Exploiting vulnerabilities
In the case of the smart watch tracker, the security issue was with an unrestricted server-to-server application programming interface (API) that could enable a “TAKEPILLS” command at will by a hacker. My mother, whose memory span could be measured in minutes, would happily do so with each resulting reminder in such a nightmare scenario.
Of course, there is no evidence that anyone ever did exploit this vulnerability, and it was fixed within days of the security researchers reporting their findings to 3G Electronics. The fix was an easy one, involving restricting the server-to-server API access to specific IPs. Handling it from this end meant that the exploit window was closed even for those users who might not, or could not, update their devices.
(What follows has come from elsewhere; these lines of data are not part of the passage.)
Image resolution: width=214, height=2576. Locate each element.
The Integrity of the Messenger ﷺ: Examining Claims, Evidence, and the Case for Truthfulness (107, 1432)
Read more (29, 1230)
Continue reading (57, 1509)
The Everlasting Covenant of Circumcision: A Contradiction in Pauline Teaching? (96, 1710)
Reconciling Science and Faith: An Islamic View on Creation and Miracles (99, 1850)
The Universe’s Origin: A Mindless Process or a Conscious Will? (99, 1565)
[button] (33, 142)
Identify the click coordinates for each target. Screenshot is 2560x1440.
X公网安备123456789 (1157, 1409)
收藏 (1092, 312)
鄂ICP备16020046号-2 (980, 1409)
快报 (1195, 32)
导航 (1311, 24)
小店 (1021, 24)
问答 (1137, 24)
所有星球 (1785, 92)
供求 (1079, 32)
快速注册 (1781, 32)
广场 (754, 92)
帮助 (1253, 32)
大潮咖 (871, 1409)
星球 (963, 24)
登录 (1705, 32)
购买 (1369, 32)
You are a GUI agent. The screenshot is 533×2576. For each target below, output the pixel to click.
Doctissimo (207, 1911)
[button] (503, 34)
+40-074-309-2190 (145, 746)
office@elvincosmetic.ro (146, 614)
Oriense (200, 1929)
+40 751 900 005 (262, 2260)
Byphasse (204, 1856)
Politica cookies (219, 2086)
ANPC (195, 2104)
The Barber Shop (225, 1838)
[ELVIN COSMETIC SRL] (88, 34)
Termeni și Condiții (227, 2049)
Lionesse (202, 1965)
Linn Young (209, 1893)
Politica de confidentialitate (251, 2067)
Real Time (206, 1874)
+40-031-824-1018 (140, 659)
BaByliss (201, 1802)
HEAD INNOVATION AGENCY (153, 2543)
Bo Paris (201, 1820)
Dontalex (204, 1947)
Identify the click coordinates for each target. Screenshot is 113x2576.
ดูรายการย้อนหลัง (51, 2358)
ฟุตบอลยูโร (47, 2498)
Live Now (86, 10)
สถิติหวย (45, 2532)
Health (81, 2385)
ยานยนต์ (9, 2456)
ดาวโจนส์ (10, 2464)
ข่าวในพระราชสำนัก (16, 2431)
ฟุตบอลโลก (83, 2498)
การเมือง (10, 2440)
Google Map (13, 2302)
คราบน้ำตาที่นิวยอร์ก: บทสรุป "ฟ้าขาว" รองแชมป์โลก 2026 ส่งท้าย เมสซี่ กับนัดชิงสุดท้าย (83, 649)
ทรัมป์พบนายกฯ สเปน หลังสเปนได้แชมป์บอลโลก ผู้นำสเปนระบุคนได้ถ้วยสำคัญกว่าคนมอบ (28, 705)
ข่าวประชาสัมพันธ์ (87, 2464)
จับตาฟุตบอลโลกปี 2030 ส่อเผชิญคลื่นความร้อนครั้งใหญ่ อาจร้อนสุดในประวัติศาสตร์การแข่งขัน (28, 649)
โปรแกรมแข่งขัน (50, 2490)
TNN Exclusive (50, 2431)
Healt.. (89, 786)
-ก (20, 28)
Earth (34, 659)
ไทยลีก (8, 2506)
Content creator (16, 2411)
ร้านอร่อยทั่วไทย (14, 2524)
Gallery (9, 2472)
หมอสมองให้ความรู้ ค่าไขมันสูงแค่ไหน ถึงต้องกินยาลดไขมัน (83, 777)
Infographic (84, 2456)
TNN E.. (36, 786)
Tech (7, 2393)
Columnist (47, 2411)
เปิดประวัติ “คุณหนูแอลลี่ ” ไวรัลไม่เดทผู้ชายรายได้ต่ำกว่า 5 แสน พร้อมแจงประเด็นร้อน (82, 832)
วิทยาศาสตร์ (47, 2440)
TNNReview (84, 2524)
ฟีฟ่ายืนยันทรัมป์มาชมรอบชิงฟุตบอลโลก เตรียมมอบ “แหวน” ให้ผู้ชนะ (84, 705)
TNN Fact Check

Consumer side of health tech
Let’s not forget that, when talking about the consumer side of the healthcare tech equation, many of the devices people buy will not be updatable at all. I’m not talking about at the accompanying app level, but rather the device firmware itself. Even when the firmware can be upgraded, most users can be filed into the ‘fire and forget’ section having neither the technical knowledge nor the personal motivation to do so. This becomes more of an issue when you realise that many internet-connected devices will come with default, hard-wired, passwords. Another small detail that can have big consequences in the cybersecurity scheme of things.
Proposals for regulating consumer ‘smart’ product cybersecurity are already underway, and could result in such universal passwords being banned. I’m hopeful that a legal ‘minimum bar’ for cybersecurity can be put in place, because without it the not-so-small problem of unregulated personal healthcare products will only get worse with increasingly bigger threats to those who are most vulnerable.